EXERCISE PASSAGE:

By Michael Hoffman
Rense
Ronald Reagan is in the news again, this time in connection with a statue the British have erected in his honor, but actually for services rendered to the financial system of usury which Britain helped to perfect in the eighteenth century, with the ascendance of the Bank of England and London's own version of Wall Street, the financial district known as The City.
How could super-conservative Reagan, the alleged paladin of Christian Civilization, have merited laurels from the utopia of usurers? Reagan's free trade doctrine and open borders disguised as the 1986 Simpson-Mazzoli Act, which granted amnesty to millions of illegal aliens, neutralized authentic conservative Christian principles and policy initiatives in the decade of the 1980s. Reagan became the agent of the Money-Power, justified by his image as poster boy for anti-communism.
Americans have a bad habit of adoring their executioners while turning a cold shoulder toward their statesmen. In the latter case we are reminded of Dwight Eisenhower, who is only taken out of mothballs nowadays when there is a World War II commemoration. His eight years as President of the United States during the fabulous Fifties are as obscure as the hula-hoop.

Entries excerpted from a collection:
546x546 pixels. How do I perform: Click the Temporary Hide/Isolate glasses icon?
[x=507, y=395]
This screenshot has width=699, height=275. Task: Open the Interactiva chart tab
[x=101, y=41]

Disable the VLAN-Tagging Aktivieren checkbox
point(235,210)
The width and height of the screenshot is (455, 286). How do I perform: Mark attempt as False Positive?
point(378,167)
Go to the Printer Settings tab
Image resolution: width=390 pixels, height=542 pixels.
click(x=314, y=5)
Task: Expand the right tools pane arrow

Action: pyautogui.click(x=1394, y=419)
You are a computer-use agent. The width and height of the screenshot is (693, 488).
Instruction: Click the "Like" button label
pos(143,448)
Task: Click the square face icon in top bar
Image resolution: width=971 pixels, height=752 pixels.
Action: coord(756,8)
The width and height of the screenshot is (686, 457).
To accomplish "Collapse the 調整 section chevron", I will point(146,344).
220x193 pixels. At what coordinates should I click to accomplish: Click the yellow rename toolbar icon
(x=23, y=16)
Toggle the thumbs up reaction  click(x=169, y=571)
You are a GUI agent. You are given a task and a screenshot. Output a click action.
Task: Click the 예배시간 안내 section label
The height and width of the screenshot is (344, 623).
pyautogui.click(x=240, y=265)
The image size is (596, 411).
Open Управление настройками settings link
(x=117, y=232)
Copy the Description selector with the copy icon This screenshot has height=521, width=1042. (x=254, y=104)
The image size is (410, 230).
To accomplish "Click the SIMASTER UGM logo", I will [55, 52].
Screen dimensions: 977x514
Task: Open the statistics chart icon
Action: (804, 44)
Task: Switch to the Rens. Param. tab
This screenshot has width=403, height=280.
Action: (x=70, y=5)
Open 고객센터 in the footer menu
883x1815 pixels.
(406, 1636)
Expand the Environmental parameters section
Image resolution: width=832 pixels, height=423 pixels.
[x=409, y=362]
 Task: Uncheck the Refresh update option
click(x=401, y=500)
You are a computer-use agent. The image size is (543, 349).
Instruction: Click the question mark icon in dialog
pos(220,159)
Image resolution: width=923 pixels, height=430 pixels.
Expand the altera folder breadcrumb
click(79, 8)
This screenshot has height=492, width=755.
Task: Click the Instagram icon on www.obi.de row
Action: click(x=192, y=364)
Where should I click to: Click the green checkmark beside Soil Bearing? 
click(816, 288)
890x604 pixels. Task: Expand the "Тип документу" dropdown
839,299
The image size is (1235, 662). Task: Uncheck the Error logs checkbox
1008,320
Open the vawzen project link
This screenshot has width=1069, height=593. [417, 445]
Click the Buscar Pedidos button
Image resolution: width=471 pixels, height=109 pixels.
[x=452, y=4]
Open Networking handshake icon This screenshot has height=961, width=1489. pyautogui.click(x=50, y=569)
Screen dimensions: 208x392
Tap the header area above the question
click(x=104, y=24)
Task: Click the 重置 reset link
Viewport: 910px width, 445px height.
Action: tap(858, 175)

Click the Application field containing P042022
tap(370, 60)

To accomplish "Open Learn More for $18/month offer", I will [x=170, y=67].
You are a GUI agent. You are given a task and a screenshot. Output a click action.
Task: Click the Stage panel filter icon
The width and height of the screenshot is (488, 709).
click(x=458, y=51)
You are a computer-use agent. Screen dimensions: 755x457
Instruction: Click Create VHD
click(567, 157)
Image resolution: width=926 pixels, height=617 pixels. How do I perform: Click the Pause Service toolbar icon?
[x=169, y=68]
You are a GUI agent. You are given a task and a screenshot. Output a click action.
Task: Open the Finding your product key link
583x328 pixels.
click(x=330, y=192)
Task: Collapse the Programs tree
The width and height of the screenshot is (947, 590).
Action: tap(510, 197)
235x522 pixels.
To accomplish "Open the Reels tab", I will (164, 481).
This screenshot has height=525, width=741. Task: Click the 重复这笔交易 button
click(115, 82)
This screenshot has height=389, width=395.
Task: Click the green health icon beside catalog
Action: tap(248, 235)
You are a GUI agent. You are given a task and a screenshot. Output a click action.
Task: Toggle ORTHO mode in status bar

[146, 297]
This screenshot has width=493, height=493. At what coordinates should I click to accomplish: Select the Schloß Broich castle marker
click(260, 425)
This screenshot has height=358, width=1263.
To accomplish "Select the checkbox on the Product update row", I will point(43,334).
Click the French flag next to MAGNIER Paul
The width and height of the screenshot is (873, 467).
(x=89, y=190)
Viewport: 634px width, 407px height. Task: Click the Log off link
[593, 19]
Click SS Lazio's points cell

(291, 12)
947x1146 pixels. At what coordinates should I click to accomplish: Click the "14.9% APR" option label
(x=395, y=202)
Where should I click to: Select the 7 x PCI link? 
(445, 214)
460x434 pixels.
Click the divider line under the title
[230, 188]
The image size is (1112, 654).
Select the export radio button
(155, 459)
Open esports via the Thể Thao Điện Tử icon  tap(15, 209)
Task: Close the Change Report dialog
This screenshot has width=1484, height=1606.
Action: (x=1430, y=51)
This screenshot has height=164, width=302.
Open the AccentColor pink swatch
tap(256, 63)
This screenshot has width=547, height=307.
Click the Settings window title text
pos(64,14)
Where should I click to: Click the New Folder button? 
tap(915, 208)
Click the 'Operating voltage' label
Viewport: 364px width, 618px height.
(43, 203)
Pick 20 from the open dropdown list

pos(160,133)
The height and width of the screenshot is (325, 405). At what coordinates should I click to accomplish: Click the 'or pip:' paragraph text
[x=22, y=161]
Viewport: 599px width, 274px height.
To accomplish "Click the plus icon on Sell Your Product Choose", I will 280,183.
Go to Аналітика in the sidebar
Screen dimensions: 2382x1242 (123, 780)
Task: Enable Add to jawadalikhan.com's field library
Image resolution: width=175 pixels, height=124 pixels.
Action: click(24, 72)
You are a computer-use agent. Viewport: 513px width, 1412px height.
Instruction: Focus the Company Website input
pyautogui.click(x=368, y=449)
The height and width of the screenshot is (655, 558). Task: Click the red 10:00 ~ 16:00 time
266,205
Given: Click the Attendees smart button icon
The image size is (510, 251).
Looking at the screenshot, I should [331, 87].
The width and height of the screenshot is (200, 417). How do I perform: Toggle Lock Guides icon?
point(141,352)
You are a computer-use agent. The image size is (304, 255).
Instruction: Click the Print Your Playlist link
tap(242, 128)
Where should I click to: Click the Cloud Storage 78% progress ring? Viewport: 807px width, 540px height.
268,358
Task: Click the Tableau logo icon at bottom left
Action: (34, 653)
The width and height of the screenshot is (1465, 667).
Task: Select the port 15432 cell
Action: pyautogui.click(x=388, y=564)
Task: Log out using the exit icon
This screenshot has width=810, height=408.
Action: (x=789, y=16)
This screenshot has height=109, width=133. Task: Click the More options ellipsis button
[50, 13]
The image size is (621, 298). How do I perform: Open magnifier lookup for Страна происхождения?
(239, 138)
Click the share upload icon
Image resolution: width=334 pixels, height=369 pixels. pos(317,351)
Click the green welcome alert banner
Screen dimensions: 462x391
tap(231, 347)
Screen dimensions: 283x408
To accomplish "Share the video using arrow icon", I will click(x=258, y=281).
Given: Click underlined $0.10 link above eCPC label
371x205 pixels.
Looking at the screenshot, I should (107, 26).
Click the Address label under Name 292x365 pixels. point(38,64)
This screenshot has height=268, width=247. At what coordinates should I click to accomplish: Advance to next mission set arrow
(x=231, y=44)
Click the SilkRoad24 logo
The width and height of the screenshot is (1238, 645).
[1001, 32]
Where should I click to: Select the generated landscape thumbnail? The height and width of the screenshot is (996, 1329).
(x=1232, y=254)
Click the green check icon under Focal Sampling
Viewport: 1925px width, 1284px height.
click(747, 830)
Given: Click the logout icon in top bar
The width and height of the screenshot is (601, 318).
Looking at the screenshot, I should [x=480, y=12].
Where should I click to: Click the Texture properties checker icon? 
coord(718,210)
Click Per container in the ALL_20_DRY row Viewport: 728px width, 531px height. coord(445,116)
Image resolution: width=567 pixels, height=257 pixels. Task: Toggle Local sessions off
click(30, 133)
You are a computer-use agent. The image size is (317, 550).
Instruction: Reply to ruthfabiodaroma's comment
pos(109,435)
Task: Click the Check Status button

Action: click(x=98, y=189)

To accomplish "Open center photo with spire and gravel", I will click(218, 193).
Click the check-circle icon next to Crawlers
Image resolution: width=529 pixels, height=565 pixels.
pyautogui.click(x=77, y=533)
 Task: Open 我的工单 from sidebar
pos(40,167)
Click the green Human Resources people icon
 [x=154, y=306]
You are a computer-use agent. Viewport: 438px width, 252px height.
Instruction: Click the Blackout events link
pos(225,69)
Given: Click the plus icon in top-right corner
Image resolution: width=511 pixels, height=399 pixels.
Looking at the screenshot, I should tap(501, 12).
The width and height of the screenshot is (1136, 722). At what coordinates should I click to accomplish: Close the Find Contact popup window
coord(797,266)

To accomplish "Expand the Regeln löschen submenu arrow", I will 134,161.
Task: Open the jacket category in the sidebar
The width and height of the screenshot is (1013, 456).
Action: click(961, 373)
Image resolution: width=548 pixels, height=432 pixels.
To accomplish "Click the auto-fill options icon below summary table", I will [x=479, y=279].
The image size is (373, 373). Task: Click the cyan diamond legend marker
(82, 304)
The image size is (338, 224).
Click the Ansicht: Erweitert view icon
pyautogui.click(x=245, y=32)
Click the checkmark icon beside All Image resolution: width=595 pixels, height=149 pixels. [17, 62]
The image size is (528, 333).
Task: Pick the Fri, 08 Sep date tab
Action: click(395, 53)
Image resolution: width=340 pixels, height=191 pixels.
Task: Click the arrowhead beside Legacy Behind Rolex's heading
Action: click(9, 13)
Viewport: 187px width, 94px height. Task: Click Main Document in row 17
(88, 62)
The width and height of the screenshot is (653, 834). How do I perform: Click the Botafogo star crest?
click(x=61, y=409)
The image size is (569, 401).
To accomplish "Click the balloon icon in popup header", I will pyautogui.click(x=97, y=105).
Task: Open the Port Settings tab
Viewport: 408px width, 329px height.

TASK LIST:
**1)** Answer these from the commentary on Reagan:
(a) What act, named in the commentary, granted amnesty to millions of illegal aliens?
(b) What name is given to London's financial district?
(c) How many years did Eisenhower serve as President, according to the commentary?
**2)** Please write the next part of the commentary on Reagan, picking up after its final sentence.

ACTIVITY ANSWERS:
**1)**
(a) The 1986 Simpson-Mazzoli Act
(b) The City
(c) Eight years

**2)**
Eisenhower's finest hour was the Suez Canal crisis, when he faced down Britain, the Israelis and their lobby in the U.S.
Israeli Prime Minister Yitzhak Shamir declared Reagan to be the greatest friend of "Israel" ever to occupy the presidency. He could not say the same about Dwight David Eisenhower. Ike headed a Republican Party which for most of the twentieth century, until 1968, had been the party of peace and non-intervention.
Much of this revisionist history is recounted in a new book by David A. Nichols, Eisenhower 1956: The President's Year of Crisis Suez and the Brink of War (Simon and Schuster, 346 pages).
Andrew Bacevich, in his review of Eisenhower 1956, reminds us of how different was the people's attitude toward foreign wars in the mid-20th century: "That somewhere like Afghanistan might be worth the life of even a single American would have struck residents of Des Moines in the 1950s as preposterous."
The cast of villains which Eisenhower faced in 1956 was similar to the dramatis personae of 2011. Fifty-five years ago the president was hard-pressed to beat back "demands from Congress to give Israel whatever it wanted."
Bacevich: "If Eisenhower continued to deny Israeli arms requests, Ben-Gurion told one American diplomat, the US would be 'guilty of the greatest crime in our history.' Eleanor Roosevelt and Adlai Stevenson and other leading Democrats, along with Republicans such as Jacob Javits, concurred, denouncing Eisenhower for his refusal to supply Israel's army.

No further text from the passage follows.